» Extrait
Quand la peur devient une arme de gouvernement

Publié le 3 février 2018
Terrible à dire: le terrorisme peut parfois servir à certains gouvernements. Celui de Manuel Valls en a usé et abusé. La France a été cruellement victime, avec 239 morts depuis 2015. Mais le premier ministre de François Hollande, au lendemain de l’attentat de Nice, a attisé la peur en affirmant que «le terrorisme fait partie de notre quotidien», en assurant que d’autres tragédies de ce type se reproduiraient «sûrement». Cette posture, pensait-il, renforcerait son autorité.

D’autres pays, dans l’est européen, brandissent la même menace alors qu’ils n’ont jamais été touchés. En créant la psychose, ils pensent trouver l’appui populaire. Quelle victoire pour les terroristes dont le but est précisément – le mot qui les désigne l’indique – de susciter la peur pour déstabiliser nos sociétés! 
La sensibilité à un même danger bien réel varie beaucoup d’un pays à l’autre. Certains se refusent à toute peur collective durable. L’exemple le plus frappant: l’Espagne ou plus précisément la Catalogne. Les 17 et 18 août 2017, deux attentats faisaient 15 morts et 130 blessés à Barcelone. Un véhicule-bélier avait foncé sur la foule. Les auteurs sont de jeunes djihadistes islamistes nés et grandis dans cette ville. L’émotion a été grande pendant quelques jours. Puis le sujet n’a plus guère été évoqué. Sur place, aujourd’hui, personne ne semble craindre que l’horreur se répète. Les autorités ont pris quelques mesures de sécurité. C’est tout.

» Lignes enregistrées
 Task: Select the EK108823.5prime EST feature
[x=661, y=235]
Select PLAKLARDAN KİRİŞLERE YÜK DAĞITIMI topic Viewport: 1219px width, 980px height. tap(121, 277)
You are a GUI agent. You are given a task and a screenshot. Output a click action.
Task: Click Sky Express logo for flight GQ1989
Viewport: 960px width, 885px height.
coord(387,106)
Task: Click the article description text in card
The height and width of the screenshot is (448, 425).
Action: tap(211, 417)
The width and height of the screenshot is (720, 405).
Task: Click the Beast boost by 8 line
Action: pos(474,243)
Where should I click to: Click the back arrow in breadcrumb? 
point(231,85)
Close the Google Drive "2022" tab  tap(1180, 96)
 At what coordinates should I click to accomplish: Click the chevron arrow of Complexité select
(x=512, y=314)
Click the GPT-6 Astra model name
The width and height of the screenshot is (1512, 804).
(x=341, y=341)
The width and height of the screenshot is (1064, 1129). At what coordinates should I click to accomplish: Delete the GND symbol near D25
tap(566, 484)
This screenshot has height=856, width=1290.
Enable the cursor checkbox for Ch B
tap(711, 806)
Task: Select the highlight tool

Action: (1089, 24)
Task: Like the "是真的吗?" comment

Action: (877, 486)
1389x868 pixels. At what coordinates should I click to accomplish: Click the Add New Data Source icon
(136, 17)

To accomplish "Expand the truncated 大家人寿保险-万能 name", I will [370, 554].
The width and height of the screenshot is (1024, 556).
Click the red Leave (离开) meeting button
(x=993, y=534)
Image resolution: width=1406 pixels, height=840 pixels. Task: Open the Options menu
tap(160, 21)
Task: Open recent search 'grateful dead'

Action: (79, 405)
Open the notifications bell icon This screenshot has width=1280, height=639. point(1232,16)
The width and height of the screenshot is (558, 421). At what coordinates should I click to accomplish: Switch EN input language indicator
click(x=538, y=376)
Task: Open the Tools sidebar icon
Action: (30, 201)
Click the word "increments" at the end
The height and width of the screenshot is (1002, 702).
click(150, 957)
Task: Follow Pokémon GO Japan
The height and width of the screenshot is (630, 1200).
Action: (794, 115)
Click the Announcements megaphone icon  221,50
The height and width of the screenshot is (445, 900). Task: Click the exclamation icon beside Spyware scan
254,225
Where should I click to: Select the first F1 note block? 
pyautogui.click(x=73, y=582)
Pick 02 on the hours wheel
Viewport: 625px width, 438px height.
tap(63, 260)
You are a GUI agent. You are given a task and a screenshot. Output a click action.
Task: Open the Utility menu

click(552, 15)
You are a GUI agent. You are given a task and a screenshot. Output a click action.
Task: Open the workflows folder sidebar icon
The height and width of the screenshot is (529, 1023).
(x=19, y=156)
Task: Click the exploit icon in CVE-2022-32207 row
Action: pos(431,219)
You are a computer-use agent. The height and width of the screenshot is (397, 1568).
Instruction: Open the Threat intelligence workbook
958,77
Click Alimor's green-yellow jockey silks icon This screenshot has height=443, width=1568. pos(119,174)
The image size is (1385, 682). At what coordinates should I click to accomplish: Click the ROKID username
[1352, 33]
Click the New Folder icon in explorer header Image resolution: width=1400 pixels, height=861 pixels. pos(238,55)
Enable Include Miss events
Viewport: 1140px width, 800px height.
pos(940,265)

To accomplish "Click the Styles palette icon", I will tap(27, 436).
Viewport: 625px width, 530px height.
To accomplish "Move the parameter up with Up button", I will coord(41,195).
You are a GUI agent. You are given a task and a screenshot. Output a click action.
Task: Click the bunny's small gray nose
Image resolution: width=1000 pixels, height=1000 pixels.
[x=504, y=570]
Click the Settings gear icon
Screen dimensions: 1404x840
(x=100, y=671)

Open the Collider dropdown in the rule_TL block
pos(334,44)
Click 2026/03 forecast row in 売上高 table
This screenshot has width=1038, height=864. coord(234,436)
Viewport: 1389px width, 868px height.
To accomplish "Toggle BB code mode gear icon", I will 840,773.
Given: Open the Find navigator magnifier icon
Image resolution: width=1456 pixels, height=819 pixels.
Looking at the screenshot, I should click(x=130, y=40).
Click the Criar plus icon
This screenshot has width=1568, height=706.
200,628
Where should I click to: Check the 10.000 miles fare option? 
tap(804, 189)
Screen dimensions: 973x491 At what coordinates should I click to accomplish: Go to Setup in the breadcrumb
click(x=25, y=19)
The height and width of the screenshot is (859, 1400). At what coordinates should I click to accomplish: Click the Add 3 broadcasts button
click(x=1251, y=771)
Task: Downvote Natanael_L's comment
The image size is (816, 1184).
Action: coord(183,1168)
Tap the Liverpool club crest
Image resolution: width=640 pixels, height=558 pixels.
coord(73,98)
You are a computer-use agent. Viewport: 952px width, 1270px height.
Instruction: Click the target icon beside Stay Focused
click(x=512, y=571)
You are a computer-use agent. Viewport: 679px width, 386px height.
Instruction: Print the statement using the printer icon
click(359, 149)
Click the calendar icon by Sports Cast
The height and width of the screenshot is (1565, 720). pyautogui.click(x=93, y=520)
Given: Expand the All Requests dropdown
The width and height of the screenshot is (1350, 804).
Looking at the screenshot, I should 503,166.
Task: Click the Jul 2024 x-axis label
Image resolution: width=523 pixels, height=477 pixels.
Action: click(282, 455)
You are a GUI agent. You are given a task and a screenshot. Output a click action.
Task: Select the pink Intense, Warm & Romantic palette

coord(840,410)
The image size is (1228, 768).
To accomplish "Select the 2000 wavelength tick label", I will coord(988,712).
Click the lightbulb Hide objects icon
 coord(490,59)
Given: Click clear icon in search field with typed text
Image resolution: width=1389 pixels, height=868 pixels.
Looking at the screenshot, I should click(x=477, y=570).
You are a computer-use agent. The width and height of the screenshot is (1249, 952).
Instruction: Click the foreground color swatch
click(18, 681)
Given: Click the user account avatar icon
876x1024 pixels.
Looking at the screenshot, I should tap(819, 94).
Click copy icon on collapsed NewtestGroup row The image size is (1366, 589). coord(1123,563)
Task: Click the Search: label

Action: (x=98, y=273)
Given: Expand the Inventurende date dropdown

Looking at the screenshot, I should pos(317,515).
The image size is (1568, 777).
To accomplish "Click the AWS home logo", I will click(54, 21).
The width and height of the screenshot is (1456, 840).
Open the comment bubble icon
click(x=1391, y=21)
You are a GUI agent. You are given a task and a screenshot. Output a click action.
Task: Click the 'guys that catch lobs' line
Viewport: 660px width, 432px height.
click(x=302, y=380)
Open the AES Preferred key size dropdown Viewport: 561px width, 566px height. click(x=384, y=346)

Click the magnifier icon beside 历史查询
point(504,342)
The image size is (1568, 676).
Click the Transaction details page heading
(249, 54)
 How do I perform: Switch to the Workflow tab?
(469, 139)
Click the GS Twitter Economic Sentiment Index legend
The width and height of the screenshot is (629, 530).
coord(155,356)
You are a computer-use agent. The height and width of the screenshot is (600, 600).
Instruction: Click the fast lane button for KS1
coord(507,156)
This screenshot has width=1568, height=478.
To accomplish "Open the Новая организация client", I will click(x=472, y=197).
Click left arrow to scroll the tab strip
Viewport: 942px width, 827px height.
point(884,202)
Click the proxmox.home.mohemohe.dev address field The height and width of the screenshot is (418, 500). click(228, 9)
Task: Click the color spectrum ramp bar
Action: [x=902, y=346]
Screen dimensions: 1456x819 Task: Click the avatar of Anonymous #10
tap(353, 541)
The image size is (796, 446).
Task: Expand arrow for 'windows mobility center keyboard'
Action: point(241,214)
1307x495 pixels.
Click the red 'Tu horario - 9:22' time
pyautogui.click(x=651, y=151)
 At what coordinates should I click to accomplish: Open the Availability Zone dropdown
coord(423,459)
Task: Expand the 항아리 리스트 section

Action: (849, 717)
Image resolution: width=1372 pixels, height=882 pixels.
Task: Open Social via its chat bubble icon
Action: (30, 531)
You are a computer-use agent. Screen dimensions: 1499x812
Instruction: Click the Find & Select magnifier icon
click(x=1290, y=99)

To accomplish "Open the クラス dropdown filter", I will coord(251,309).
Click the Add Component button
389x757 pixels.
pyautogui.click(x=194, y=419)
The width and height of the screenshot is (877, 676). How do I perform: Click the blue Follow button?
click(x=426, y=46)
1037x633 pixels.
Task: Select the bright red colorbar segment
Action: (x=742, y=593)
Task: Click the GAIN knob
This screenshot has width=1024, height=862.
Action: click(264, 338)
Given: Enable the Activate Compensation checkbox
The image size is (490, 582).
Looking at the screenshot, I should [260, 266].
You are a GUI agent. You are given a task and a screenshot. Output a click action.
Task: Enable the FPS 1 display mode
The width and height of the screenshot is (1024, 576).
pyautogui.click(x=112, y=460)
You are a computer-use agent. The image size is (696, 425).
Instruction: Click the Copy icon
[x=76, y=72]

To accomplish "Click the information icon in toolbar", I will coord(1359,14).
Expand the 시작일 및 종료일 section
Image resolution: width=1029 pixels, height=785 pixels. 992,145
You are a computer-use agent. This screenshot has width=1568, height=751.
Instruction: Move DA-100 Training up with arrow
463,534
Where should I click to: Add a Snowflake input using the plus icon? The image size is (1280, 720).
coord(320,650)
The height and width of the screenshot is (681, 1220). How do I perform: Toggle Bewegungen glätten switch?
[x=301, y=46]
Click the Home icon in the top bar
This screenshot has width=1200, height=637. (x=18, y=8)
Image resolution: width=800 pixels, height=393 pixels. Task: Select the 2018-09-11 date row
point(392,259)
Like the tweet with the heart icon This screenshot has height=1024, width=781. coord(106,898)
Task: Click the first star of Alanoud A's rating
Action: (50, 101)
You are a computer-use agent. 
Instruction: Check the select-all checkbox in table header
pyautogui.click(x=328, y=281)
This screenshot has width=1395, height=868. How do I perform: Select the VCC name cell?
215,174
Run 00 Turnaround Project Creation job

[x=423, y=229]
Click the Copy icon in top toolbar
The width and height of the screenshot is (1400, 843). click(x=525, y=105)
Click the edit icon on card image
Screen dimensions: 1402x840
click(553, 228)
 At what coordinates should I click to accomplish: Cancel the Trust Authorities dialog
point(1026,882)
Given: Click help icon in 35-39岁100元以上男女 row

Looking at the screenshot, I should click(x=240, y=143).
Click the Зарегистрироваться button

» Consignes
1. Répondez à ces questions sur l'extrait :
(a) Combien de morts la France compte-t-elle depuis 2015 ?
(b) Dans quelle ville ont eu lieu les attentats des 17 et 18 août 2017 ?
(c) Après quel attentat le premier ministre a-t-il dit que « le terrorisme fait partie de notre quotidien » ?
2. Transformez en liste numérotée les lignes des enregistrements, de celle qui contient « Viewport: 1389px width, 868px height. » jusqu'à celle qui contient « click(x=1251, y=771) », les deux incluses, sans garder les lignes vides.
Le texte et les enregistrements n'ont aucun lien entre eux.

» Les réponses
1.
(a) 239 morts.
(b) À Barcelone.
(c) Après l'attentat de Nice.

2.
1. Viewport: 1389px width, 868px height.
2. To accomplish "Toggle BB code mode gear icon", I will 840,773.
3. Given: Open the Find navigator magnifier icon
4. Image resolution: width=1456 pixels, height=819 pixels.
5. Looking at the screenshot, I should click(x=130, y=40).
6. Click the Criar plus icon
7. This screenshot has width=1568, height=706.
8. 200,628
9. Where should I click to: Check the 10.000 miles fare option? 
10. tap(804, 189)
11. Screen dimensions: 973x491 At what coordinates should I click to accomplish: Go to Setup in the breadcrumb
12. click(x=25, y=19)
13. The height and width of the screenshot is (859, 1400). At what coordinates should I click to accomplish: Click the Add 3 broadcasts button
14. click(x=1251, y=771)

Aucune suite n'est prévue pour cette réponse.